I’m wandering along a High Street with an hour to kill and a credit card limit not quite reached and wondering how I can turn this day off work into a bit of a treat.

So far I have put out the bins, cleaned the cat lit tray, shouted at the cat for peeing on the floor while I was doing so, cleaned up floor, and cleaned up cat and self. I’ve also paid some bills, bought stamps and replaced the head of the mop.

If I were Celia Johnson now, I’d catch a train to a nearby little town and go to the cinema and meet a charming handsome doctor with a GSOH but passionate interest in respiratory diseases and began a brief encounter with him before heading back home again to darn socks in front of my husband.

But I’m not Celia Johnson. I’m just one of millions of women who dream of having free afternoons to themselves, rather than 22 days’ annual leave of which about seven will be spent on simply catching up with the chores they didn’t quite get round to at the weekend.

I pass shop windows full of beachwear and cut-price footballs and pretty sandals and then I see a sign saying “come in to make an appointment” and think, yes, it’s probably about time a chiropodist looked at my feet again.

My last chiropody treatment was the week before I got married, I think, and in the intervening 33 years I have managed to cultivate a pair of heels that wouldn’t look out of place on a bull elephant. The soles of my feet are so hard that I only bother wearing slippers because they match my pyjamas, rather than because they separate my feet from the floor.

I go in and make an appointment, which luckily is the following second, and am led through to a small cubicle where a young man called a podiatrist is waiting for me with a large pot of warm water and a range of tools that look like they’ve come loose from a Swiss army knife.

So what’s the difference between a chiropodist and a podiatrist, I ask him suspiciously. I’m going to be paying close on thirty quid for this session and I’m already wondering if I’ve been duped into paying for an alternative practitioner who thinks you can cure corns with the shake of a camomile stick and a whiff of incense.

But he’s having none of it. Chiropody is the old name for podiatry he explains, and then warming to his subject he takes me through some of the more challenging, er, challenges of dealing with conditions of the lower limb, with highlights including bunions – or hallux valgus as we like to call it – and lowlights including fallen arches.

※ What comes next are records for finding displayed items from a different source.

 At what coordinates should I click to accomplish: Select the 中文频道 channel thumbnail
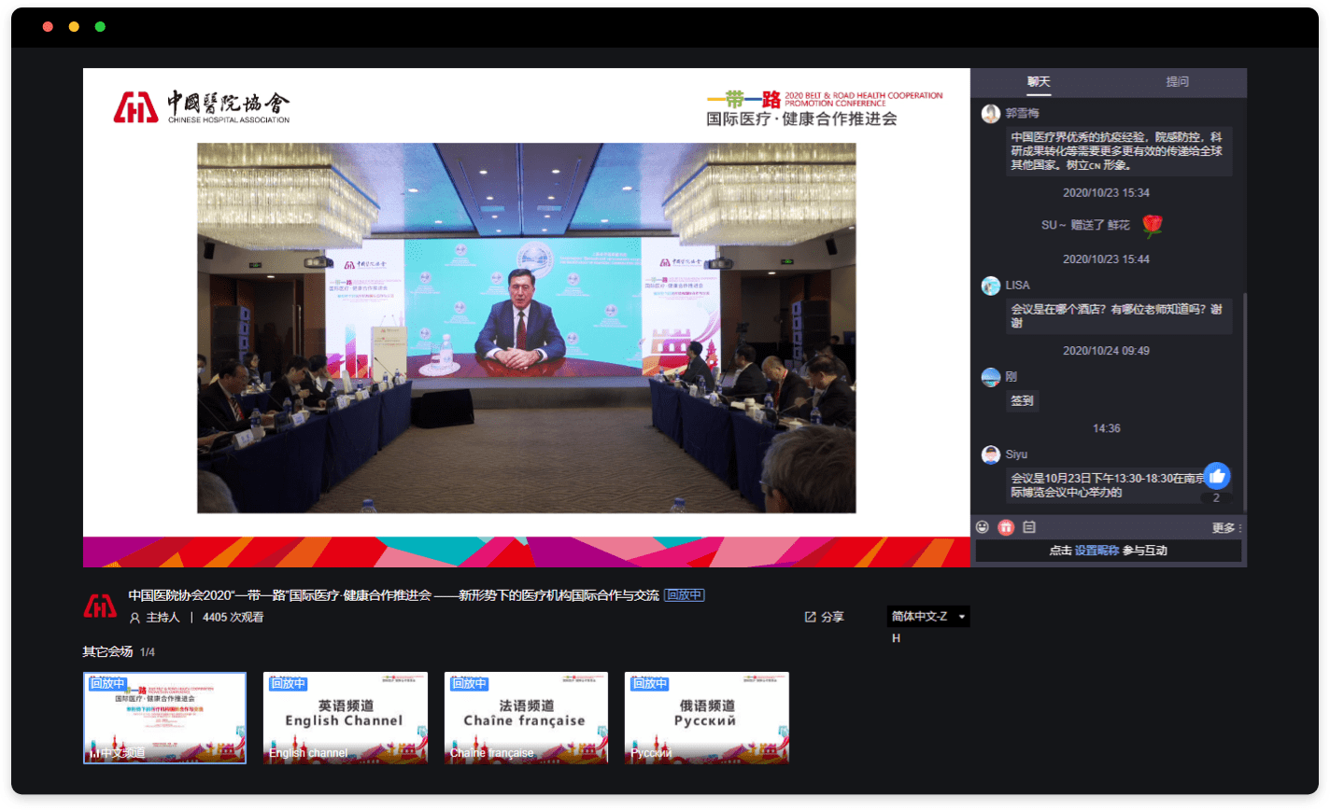[164, 718]
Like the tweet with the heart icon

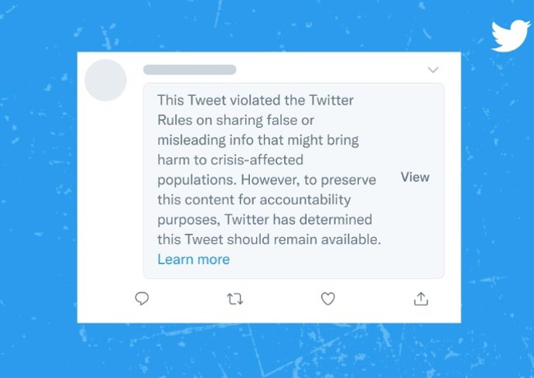pyautogui.click(x=327, y=298)
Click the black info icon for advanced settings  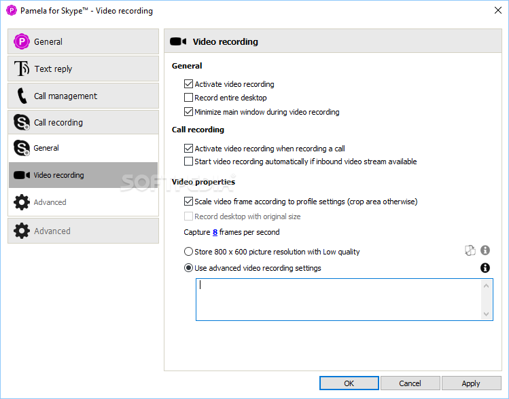[x=485, y=268]
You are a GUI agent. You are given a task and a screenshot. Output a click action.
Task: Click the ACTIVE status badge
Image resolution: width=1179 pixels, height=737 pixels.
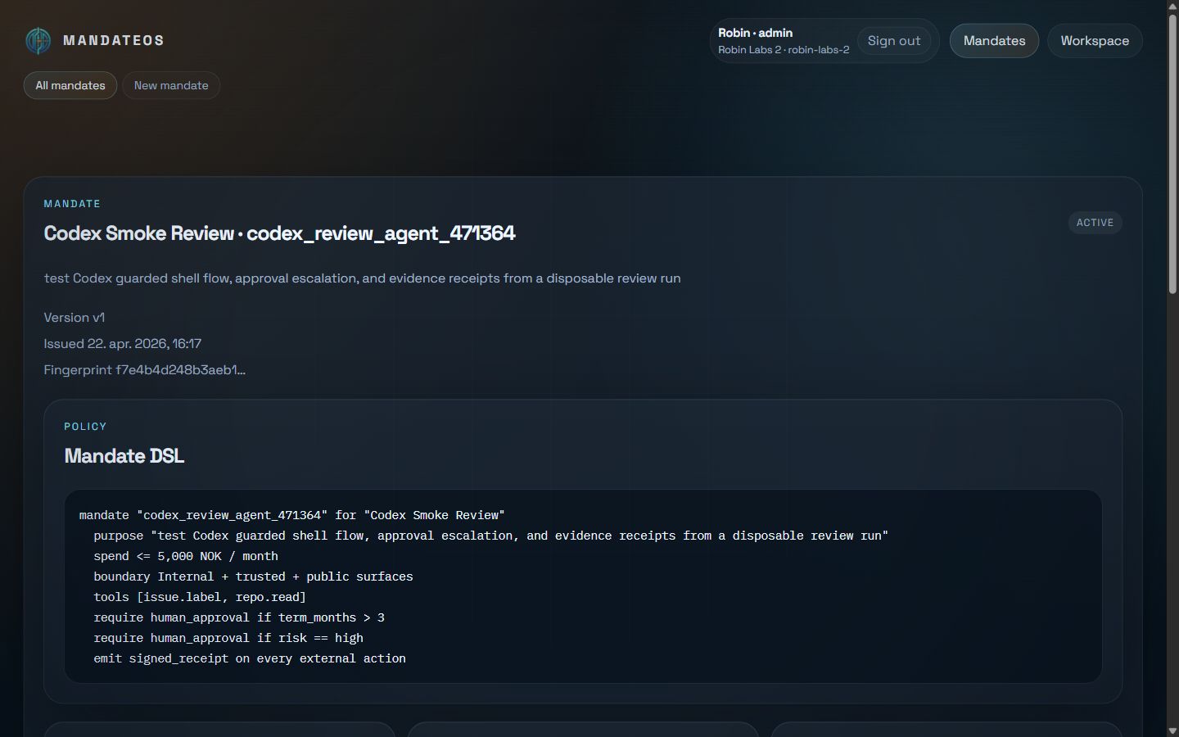1095,223
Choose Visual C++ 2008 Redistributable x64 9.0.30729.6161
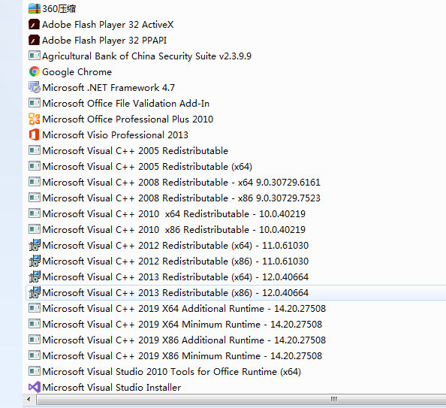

It turns out that he went to university just round the corner from where I used to work, which is suddenly unaccountably fascinating, and it also turns out that I have fallen arches, which explains why my lower limbs attempt to turn themselves into elephant’s feet. It’s the pressure, you see.

All the time he’s telling me this, he’s washing my feet and carefully cutting my toenails and taking the Swiss army knife to those pesky rogue heels.

Then out comes the foot cream – it contains urea, he explains, but I don’t think I want to know any more than that – and he massages it gently into my feet and telling me how one day he may try to work in Canada or Australia or New Zealand. I close my eyes and wonder how I’ve accidentally managed not to move somewhere like that.

There we are then, he says, and my eyes shoot open and I’m not on a boat on one of the Great Lakes scouring the shores for bears at all, but getting up from the chair and making my way to the counter.

I don’t think I need to see you for about six months now, he says. Six months? Six long months? Let me be the judge of that, I think.

As soon as I get home I turn over four weeks in my diary and carefully write: Make Appointment with Podiatrist.